Как уж он улестил старушку, не знаю, но спал он на сундуке Гоголя, а до того она не только сесть — прикоснуться к нему не давала.
— Ну и что? — спросил я, когда мы синим зимним утром возвращались с Арбата.
— Хрен его знает, Володьк… — ответил он. — Но чегой-то там было.
— Что?
— Сам не знаю. Разберемся.
Женя Урбанский погиб через три года, летом 65-го, выполняя автомобильный трюк на съемках фильма «Директор».

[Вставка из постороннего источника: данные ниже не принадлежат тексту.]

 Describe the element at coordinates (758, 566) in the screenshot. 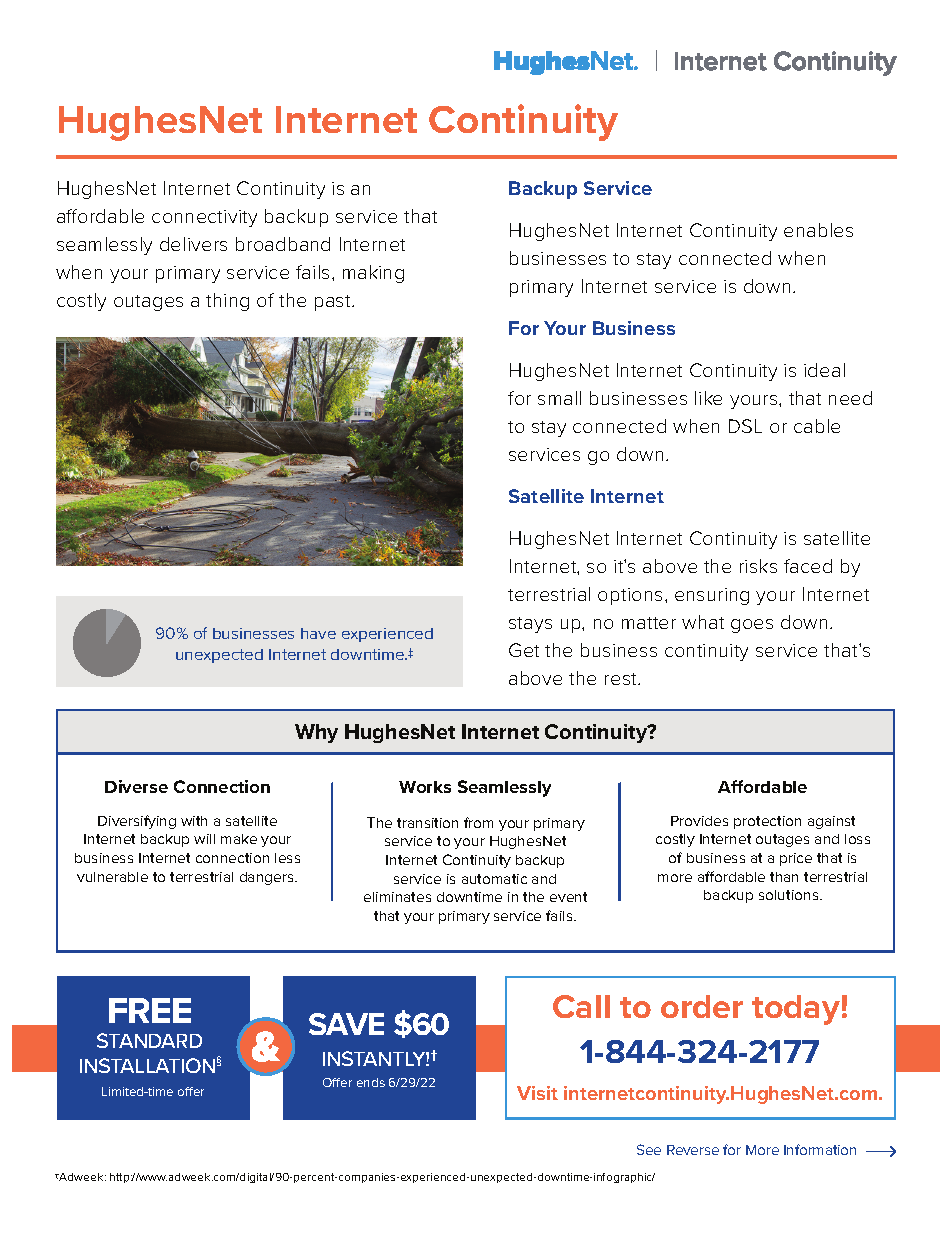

Лева Кочарян ушел в 70-м. Первая и единственная картина, им поставленная, называлась «Один шанс из тысячи». А ему самому судьба этого единственного шанса не дала. Картина стоила ему — дороже не бывает — жизни. Рак. Он делал все, чтобы вырвать этот шанс. Врачи определили ему месяц жизни, а он заставил себя прожить полтора года. Если бы руководство тогдашнего кинематографа и коллеги дали ему возможность сделать новую работу, я уверен, Лева прожил бы и дольше.
Влияние Левы на Володю, да и не только на него, на всех нас и еще на многих и многих было огромно, его, что называется, нельзя переоценить. Лева мог и умел делать ВСЕ: промчаться на лошади, водить танк, впервые сев в него, вывести теплоход из порта, шить, петь, играть на гитаре, драться, если иного способа защитить кого-либо не было, показывать фокусы вроде продевания иголки с ниткой через щеку без капли крови и поедания бритвенных лезвий и еще умел бог знает чего делать из различных областей человеческой деятельности. Ко всему этому у Левы был дар, талант сдружи-вать людей. К личности Кочаряна не раз обращался Юлиан Семенов в своих романах. К ним я интересующихся и адресую из-за недостатка места в моих кратких записках.
Хочу лишь добавить следующее. Лева был старше нас на восемь лет. Окончил в свое время юридический факультет МГУ, потом ушел в кино, начав с ассистента режиссера у С.А.Герасимова в «Тихом Доне». С 58-го, женившись на И. А. Крижевской, жил в том же доме 15 на Большом Каретном, тремя этажами выше квартиры Володиного отца. В доме Кочаряна мы подружились с Андреем Тарковским, Василием Шукшиным, Артуром Макаровым, Эдмондом Кеосаяном, Юлианом Семеновым, Григорием Поженяном. Там, у Левы, постоянно кружил поток самых разнообразных людей. Да что поток — водопад! Актеры, актрисы, милиционеры, начинающие писатели (Юлиан Семенов, насколько я знаю, первому Леве принес «Петровку, 38»), художники, режиссеры, юристы, офицеры, врачи, спортсмены, каскадеры, какие-то совсем иные люди, о роде занятий которых никто не спрашивал. Здесь был и черный пистолет, и гитара, и всяческие байки, и взаимное потчевание чем бог послал, и веселые чудачества. Здесь ценилось не служебное или жизненное благополучие, которого у большинства и не было, но желание помочь чем мог, мужество, непременная порядочность в отношениях, умение держать себя с достоинством при любых обстоятельствах и в любом окружении, умение дать отпор хаму или подлецу.